* 以下の課題 *
1. 日本骨代謝学会の理事長挨拶で、学会の主な活動として挙げられているものは何ですか。
2. 日本骨代謝学会の理事長挨拶の文章を、最後の段落の次から書き継いでください。

* 原文抜粋 *
******************************
日本骨代謝学会とは?
理事長挨拶

この度、日本骨代謝学会の理事長を拝命いたしました、東京大学の高柳でございます。日本骨代謝学会は、骨・軟骨や歯などの硬組織、その成分であるカルシウムやリンなどの代謝に関わる研究を行うことで、社会・人類の福祉に貢献することを目的としており、50年以上にわたり活発に活動してきました。主な活動は、学術集会の開催、機関紙・図書の発行、国際連携、顕彰、啓発活動です。歴史と業績のある本学会の理事長に選ばれたことは、骨研究に携わってきたものとして、非常に光栄なことであり、心より感謝申し上げます。信任に応えられるよう最大限努力していく所存でおりますので、会員の皆様のご支援ご鞭撻を何卒よろしくお願い申し上げます。
本学会は、現在では硬組織やミネラル研究だけでなく、骨を動かす筋肉や靭帯・腱、関節など、運動器全体を対象にして研究が進められています。また、骨は単なる運動器の一部ではなく、外界の環境変動やストレスを感受し、他の生体系と協調したり能動的に制御し、オステオネットワークを形成しているという概念も発展しました。古くから研究されてきた内分泌系のみならず、免疫系、神経系などあらゆる生体制御系との相互作用や遠隔臓器への影響まで視野に入れた研究が必要になってきました。臨床的には、先天性疾患から加齢性疾患、変性疾患、腫瘍性疾患、口腔疾患など多彩な疾患が研究対象となっています。骨粗鬆症、サルコペニア、ミネラル代謝異常、内分泌疾患、原発性・転移性骨腫瘍、変形性関節症、関節リウマチなど、関連する臨床科も内科、小児科、整形外科、産婦人科、歯科に限らず非常に多様な分野にわたるため、学会員も極めて学際的な構成になっています。
******************************
* 提示資料 *
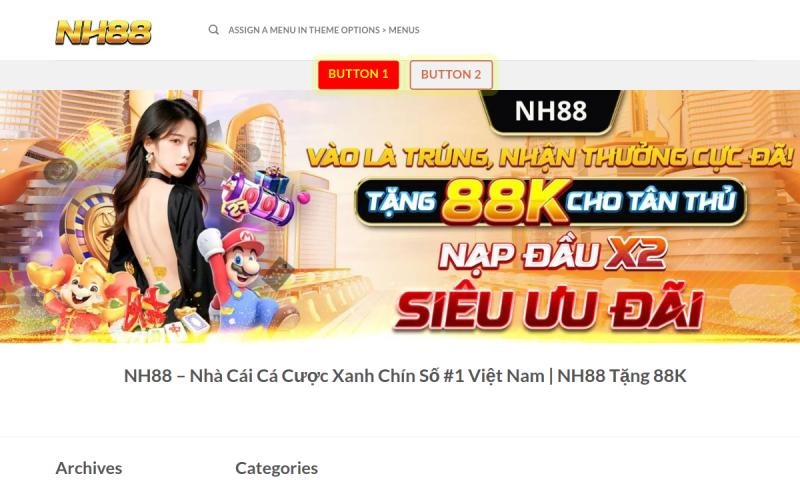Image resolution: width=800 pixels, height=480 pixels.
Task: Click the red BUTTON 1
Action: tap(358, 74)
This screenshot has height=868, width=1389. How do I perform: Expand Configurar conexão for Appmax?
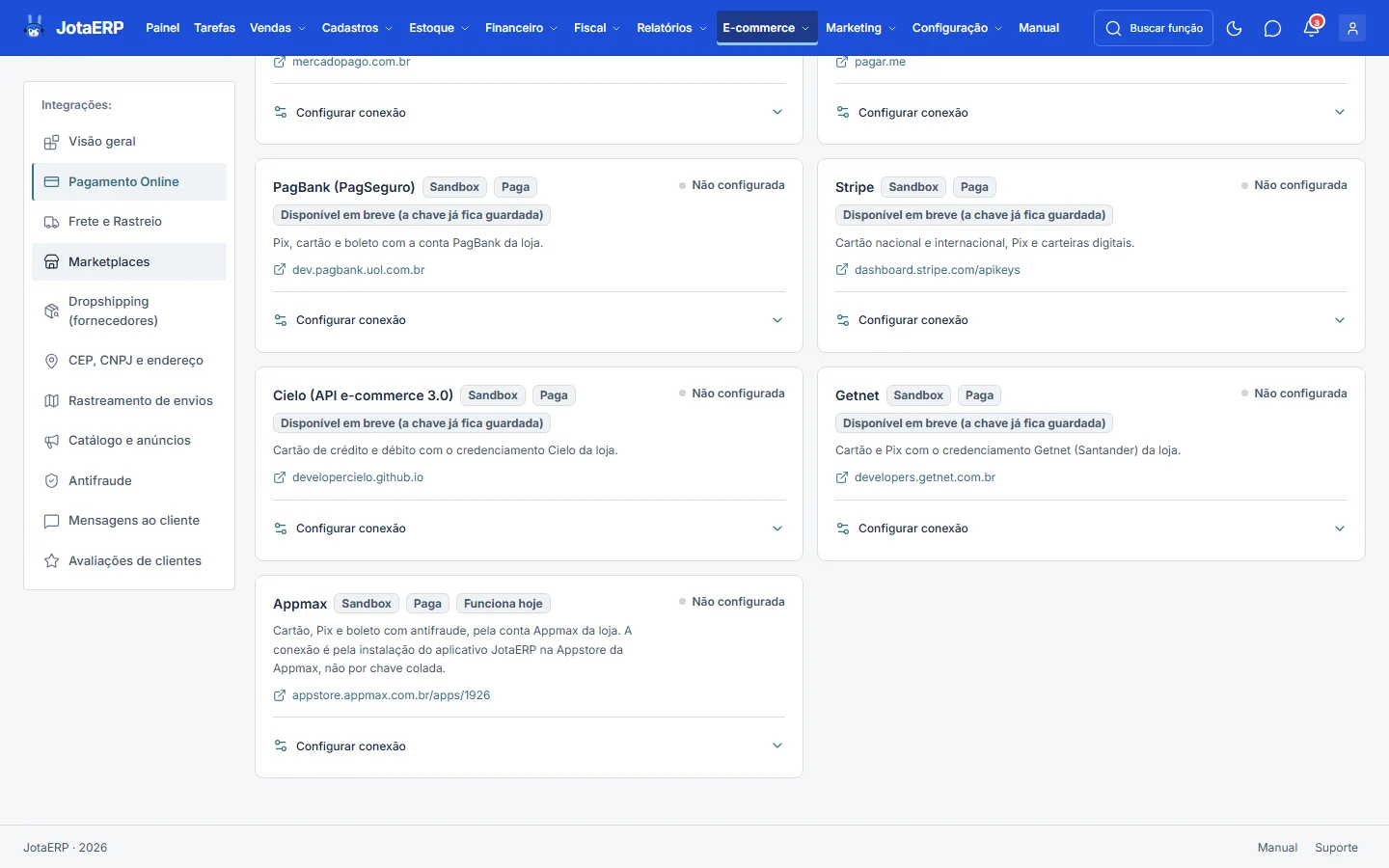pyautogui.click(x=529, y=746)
******************************
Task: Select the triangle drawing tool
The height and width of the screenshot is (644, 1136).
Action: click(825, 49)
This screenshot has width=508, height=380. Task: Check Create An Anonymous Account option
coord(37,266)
******************************
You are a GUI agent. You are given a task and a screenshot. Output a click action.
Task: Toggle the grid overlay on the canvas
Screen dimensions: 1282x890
******************************
* 課題の解答 *
1. 学術集会の開催、機関紙・図書の発行、国際連携、顕彰、啓発活動です。

2.
本学会は、多くのすぐれた基礎的な業績を生み出しただけでなく、日本骨粗鬆症学会や日本骨形態計測学会、日本内分泌学会などとの協力のもと、骨粗鬆症の予防と治療ガイドライン、原発性骨粗鬆症の診断基準、ステロイド性骨粗鬆症の管理と治療ガイドライン、椎体骨折評価基準、骨吸収抑制薬関連顎骨壊死の病態と管理、ビタミンD不足・欠乏の判定指針、くる病・骨軟化症診断マニュアルなどを作成し、診療の進歩に貢献してきました。
本学会のOfficial JournalであるJournal of Bone and Mineral Metabolism(JBMM)は、1983年に創刊され、骨代謝領域の有力な英文誌として発展し、近年では日本骨粗鬆症学会および日本骨形態計測学会のOfficial Journalにもなりました。現在では、硬組織・ミネラル代謝に限らず、運動器や関連する領域の基礎から臨床までを幅広く扱い世界的に高く評価されています。
本学会は、International Federation of Musculoskeletal Research Societies (IFMRS)の構成学会として、世界の骨・ミネラル代謝・運動器の研究の進展に貢献しています。また、以下の学会と相互に連携・協力しています。
- American Society for Bone and Mineral Research(ASBMR)
- Australian & New Zealand Bone and Mineral Society(ANZBMS)
- Chinese Society of Osteoporosis and Bone Mineral Research(CSOBMR)
- European Calcified Tissue Society(ECTS)
- Korean Society for Bone and Mineral Research(KSBMR)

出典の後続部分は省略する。